Figure 3. ATRA signaling pathway.

ATRA is able to diffuse freely across the cell membrane. A pair of cellular retinoic acid binding proteins act as cell surface receptors for retinoids however these have been shown to be dispensable in retinoic-acid signaling [21]. ATRA binds to a family of nuclear hormone receptors called retinoic-acid receptors (RARs). There are three subtypes of the RAR family, these are encoded by different genes and denoted RAR-α, RAR-β, RAR-γ. Collins et al [22] demonstrated that in HL-60 cells, ATRA induced granulocytic differentiation by binding RAR-α directly. RAR-α binds to specific cis-acting DNA sites, known as retinoic-acid response elements (RAREs).

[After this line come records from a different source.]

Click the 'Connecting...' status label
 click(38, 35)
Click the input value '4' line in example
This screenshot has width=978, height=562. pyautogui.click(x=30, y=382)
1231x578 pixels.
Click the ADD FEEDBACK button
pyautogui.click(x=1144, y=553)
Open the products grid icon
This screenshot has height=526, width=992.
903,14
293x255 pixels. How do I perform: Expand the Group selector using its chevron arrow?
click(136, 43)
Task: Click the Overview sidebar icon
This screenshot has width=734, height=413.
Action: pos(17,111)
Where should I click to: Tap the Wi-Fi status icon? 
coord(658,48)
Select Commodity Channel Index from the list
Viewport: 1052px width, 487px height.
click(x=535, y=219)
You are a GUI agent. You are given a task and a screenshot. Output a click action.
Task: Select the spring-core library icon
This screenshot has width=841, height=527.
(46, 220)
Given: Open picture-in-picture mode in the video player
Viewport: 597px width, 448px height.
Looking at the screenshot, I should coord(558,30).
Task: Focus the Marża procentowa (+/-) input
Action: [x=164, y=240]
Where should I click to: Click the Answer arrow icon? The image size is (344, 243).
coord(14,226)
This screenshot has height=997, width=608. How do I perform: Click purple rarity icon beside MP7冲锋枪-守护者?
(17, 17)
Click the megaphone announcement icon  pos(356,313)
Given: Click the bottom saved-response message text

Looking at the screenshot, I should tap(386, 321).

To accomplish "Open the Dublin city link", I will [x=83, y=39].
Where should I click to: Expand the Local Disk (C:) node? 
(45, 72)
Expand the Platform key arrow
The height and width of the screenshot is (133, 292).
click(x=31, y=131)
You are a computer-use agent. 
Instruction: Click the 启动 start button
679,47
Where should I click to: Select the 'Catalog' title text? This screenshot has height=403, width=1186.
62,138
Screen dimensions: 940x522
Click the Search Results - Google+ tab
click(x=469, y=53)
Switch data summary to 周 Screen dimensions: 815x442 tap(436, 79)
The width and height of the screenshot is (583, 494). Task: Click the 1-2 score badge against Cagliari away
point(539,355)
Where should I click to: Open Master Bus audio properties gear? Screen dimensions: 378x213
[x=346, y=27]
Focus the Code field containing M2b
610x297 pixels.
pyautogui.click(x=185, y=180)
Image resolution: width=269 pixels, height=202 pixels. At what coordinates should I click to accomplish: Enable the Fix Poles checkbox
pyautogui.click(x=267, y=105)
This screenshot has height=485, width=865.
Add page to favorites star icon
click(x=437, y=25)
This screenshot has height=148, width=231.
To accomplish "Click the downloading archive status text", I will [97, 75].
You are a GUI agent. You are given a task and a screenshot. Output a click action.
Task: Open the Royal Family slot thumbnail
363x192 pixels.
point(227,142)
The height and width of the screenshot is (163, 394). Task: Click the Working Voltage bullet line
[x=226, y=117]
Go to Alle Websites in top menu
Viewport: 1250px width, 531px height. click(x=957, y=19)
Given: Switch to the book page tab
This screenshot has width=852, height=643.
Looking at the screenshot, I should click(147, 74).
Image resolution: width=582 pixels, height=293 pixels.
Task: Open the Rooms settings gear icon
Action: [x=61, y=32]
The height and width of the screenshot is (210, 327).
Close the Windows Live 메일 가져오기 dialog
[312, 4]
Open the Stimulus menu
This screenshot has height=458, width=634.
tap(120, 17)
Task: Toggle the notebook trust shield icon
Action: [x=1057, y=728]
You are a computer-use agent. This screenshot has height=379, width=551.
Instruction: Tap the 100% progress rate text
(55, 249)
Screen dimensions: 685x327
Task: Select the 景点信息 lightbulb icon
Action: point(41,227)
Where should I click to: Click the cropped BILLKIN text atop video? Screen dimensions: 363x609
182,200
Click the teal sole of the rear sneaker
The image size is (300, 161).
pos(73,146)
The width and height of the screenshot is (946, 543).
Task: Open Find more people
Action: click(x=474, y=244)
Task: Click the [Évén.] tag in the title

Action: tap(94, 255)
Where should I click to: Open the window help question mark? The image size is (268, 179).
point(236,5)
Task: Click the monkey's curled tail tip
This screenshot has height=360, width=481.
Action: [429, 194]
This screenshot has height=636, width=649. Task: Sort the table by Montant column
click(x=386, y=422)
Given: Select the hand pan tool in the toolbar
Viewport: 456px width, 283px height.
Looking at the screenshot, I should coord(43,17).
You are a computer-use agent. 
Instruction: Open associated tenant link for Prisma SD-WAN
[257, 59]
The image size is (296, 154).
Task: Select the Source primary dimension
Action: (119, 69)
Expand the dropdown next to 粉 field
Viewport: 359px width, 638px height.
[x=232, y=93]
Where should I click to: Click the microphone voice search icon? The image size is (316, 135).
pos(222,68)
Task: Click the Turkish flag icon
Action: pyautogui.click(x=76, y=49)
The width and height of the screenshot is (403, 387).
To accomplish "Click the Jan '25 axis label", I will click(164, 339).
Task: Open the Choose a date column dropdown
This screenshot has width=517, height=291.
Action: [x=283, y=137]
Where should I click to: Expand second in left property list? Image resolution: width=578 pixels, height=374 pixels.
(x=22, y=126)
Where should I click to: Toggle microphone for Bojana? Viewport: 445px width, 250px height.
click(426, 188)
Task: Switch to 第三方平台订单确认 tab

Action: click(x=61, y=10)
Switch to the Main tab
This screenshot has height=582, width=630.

These RAREs are located in the promoter sequences of specific genes that are targets of RAR-α. In order to bind DNA efficiently, RARs must however form heterodimers with a second family of nuclear hormone receptors, the retinoid X receptors (RXRs), of which there are three subtypes: RXR-α, RXR-β, RXR-γ. Both RXRs and RARs function as ligand-dependent transcription factors. One of the RAR-target genes whose expression is upregulated is the cell cycle protein p21 [23]. p21 inhibits the cyclin dependent kinase complex Cyclin E and CDK2. In this way, ATRA induces cell cycle arrest at the G1 to S phase transition checkpoint.